Journal jd's Journal: Question: Can you use Semantic Reasoners with LLMs 5
There are ontology editors, such as Protege, where there are a slew of logical reasoners that can tell you how information relates. This is a well-known weakness in LLMs, which know about statistical patterns but have no awareness of logical connections.
Is there a way to couple these together, so if you've a complex set of ideas, you could perhaps provide the ontological network plus some of the things that are reasoned from it, to supplement the prompt and give the LLM the information it can't in and of itself extract?
RAG (Score:1)
Re: (Score:2)
Yeah, that would count.
Specifically, with something like Protege, I can define how things relate, so I could set up an ontology of cameras, with digital and film as subtypes, where lenses are a component of cameras, films are a component of film cameras, and pixel count is a property of digital cameras.
The reasoner could then tell you about how the bits relate, but a SPARQL search could also search for all records in a database pertaining specifically to any of these parameters.

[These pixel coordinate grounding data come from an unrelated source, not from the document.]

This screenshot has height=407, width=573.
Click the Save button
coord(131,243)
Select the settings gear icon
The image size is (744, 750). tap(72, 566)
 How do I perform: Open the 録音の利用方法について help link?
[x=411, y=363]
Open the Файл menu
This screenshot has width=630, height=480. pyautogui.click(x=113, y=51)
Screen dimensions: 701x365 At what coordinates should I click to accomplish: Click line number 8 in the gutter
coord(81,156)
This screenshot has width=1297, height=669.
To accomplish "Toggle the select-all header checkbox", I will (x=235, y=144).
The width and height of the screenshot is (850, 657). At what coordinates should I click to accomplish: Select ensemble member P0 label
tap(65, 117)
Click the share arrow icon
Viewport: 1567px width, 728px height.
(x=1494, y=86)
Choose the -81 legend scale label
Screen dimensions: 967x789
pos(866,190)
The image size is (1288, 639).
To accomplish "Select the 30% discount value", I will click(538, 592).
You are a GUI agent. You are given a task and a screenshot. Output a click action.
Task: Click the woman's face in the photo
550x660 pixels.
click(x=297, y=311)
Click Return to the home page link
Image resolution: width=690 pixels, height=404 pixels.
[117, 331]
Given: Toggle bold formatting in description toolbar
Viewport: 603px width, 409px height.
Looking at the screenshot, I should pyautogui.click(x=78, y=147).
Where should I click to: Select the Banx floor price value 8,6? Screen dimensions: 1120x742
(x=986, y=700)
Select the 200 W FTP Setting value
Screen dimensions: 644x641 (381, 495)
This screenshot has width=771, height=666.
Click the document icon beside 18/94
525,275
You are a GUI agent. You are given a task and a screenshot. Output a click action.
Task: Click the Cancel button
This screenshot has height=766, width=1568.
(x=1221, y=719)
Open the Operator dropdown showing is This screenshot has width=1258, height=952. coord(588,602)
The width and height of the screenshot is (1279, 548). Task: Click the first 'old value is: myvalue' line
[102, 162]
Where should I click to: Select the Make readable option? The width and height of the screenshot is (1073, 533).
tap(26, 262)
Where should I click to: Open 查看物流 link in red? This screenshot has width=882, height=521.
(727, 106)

At least some search engines
Re: (Score:1)
This is where you're going wrong. An LLM doesn't output questions like this unless prompted to, at which point you're performing multiple LLM queries for each whatever you're doing, and you're going to have to customize those queries, automatically or otherwise. Pretty soon you're really in the weeds. LLMs are inherently limited in this way.
Re: (Score:2)
This. And I've even tried to encourage the chatbots to ask questions. (And answer briefly. And to heck with the fake polite speech.)
Re: (Score:2)
This sort of system is only useful because LLMs are limited. If they can be told to farm certain categories of step to middleware, then when they encounter such a step, they should farm out the request. I've found, with trying engineering problems, that LLMs consume a lot of steps finding out what to collect, with a risk of hallucination. That's exactly the sort of thing that can be farmed out.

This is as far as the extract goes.